Supported Weights Quantization Modes for Sweeps (`sweep_config`, `trtllm_build`, `quantization`, `qformat`) and Building LLM Models On-Demand (`--quantization`)#
Model Family	Model Weights Quantization Mode
Model Family	`full_prec`	`int4_wo`	`int4_awq`	`fp8`	`int8_wo`	`w4a8_awq`
Llama 2, 3, 3.1, 3.2, 3.3, CodeLlama	Yes	Yes	Yes	Yes	Yes	Yes
Gemma, Gemma 2	Yes	Yes	Yes	Yes	Yes	No
Mistral, Mixtral	Yes	Yes	No	Yes	Yes	No
Qwen	Yes	No	No	Yes	No	No
Phi-2	Yes	No	No	No	No	No

Sweep config trtllm_build, quantization, and kv_cache_dtype has the following values: fp8, int8, null, and empty.

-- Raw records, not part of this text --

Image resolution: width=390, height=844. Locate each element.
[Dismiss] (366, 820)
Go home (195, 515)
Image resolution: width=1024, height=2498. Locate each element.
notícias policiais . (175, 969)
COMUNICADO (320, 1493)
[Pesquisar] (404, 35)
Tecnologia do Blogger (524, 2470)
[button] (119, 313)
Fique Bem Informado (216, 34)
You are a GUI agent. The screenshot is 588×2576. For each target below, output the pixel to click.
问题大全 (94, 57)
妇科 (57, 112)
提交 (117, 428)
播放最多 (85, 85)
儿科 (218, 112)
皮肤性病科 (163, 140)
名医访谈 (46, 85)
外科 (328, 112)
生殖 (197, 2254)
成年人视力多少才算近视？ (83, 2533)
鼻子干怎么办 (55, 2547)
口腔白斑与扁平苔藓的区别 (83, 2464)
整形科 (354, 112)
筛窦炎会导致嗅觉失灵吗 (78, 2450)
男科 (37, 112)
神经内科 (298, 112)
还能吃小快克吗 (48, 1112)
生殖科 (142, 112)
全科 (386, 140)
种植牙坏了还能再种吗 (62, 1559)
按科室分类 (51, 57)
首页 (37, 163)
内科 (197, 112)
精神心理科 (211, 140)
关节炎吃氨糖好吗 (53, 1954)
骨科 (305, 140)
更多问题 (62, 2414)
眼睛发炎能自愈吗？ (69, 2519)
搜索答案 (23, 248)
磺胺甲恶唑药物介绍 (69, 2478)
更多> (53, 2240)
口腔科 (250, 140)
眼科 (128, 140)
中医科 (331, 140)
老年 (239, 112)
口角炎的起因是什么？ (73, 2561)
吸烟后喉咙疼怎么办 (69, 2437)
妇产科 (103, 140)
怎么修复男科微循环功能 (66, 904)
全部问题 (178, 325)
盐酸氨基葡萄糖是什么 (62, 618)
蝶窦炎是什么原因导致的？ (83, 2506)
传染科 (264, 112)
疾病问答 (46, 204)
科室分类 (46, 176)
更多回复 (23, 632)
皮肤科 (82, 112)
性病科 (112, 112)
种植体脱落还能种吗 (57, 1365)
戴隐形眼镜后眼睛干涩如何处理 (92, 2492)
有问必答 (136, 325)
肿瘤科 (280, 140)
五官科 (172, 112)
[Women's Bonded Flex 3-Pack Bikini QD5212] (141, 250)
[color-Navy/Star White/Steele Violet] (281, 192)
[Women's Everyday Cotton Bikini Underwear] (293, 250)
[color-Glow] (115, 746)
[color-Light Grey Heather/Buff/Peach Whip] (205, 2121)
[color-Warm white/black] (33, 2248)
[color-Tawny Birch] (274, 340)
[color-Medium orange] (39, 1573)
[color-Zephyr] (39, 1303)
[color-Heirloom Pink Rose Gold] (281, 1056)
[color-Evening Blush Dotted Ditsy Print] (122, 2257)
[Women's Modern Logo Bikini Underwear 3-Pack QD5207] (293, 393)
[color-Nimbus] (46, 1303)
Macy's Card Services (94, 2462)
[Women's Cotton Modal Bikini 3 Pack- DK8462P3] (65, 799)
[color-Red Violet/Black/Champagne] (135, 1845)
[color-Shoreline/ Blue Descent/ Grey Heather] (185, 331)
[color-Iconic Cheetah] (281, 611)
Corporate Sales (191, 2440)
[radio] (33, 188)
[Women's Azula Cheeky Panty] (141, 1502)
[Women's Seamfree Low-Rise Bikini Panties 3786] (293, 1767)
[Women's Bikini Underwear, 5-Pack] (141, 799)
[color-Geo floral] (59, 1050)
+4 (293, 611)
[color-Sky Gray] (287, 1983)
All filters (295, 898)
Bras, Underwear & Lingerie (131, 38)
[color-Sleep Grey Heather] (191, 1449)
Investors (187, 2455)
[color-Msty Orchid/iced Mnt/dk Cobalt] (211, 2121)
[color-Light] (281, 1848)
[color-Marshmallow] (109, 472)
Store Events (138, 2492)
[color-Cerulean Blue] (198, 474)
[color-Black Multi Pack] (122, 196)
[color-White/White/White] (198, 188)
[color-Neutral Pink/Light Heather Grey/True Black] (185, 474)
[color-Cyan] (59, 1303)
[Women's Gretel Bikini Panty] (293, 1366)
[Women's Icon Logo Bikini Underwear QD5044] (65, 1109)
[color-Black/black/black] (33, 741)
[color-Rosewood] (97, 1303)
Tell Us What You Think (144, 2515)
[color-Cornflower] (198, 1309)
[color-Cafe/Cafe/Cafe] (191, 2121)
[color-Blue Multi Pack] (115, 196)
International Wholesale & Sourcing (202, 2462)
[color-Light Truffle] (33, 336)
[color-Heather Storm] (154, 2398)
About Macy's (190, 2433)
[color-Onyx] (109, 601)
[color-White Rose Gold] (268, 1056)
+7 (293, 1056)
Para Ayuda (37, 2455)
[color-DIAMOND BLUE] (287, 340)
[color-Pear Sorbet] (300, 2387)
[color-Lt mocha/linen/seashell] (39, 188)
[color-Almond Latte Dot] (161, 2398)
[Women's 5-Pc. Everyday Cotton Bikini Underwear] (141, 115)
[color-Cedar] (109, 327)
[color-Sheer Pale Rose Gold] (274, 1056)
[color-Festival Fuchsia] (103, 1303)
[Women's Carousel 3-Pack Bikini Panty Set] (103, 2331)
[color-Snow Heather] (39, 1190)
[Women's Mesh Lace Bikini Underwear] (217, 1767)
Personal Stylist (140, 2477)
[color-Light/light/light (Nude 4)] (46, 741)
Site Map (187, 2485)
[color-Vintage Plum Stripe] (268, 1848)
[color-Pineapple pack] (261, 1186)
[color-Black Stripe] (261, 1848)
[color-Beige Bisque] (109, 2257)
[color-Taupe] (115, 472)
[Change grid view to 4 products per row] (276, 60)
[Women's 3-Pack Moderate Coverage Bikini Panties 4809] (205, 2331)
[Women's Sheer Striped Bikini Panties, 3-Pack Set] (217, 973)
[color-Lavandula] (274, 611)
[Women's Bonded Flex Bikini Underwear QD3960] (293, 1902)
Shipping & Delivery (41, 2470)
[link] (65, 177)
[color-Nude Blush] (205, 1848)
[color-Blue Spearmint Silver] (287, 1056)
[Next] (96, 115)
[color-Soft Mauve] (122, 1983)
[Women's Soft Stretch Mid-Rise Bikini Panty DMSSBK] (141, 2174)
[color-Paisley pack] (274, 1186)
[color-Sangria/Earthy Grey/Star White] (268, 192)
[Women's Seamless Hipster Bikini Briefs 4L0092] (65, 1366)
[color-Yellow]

Setting the value to null means KV cache quantization is disabled. If it doesn’t exist, sweep will give it a default value based on the model and hardware. When enabled, int8 qformat should have int8 kv_cache_dtype; fp8 qformat should have fp8 kv_cache_dtype.

For the build command, --quantize-kv-cache exists, meaning, KV cache quantization enabled and TensorRT-Cloud will automatically pick the correct KV cache datatype to match the weights quantization type.

The following table marks whether the quantization mode supports KV cache quantization given the model’s quantization mode.

KV Cache Quantization for Sweeps (`sweep_config`, `trtllm_build`, `quantization`, `kv_cache_dtype`) and Building LLM Models On-Demand (`--quantize-kv-cache`)#
Model Family	Model Weights Quantization Mode
Model Family	`full_prec`	`int4_wo`	`int4_awq`	`fp8`	`int8_wo`	`w4a8_awq`
Llama 2, 3, 3.1, 3.2, 3.3, CodeLlama	No	No	Yes	Yes	No	No
Gemma, Gemma 2	Yes	No	Yes	Yes	No	No
Mistral, Mixtral	No	No	No	Yes	No	No
Qwen	No	No	No	Yes	No	No
Phi-2	No	No	No	No	No	No

Note

Building a TensorRT-LLM engine for each of these models on a GPU and data type of choice will be subject to VRAM availability on the target GPU.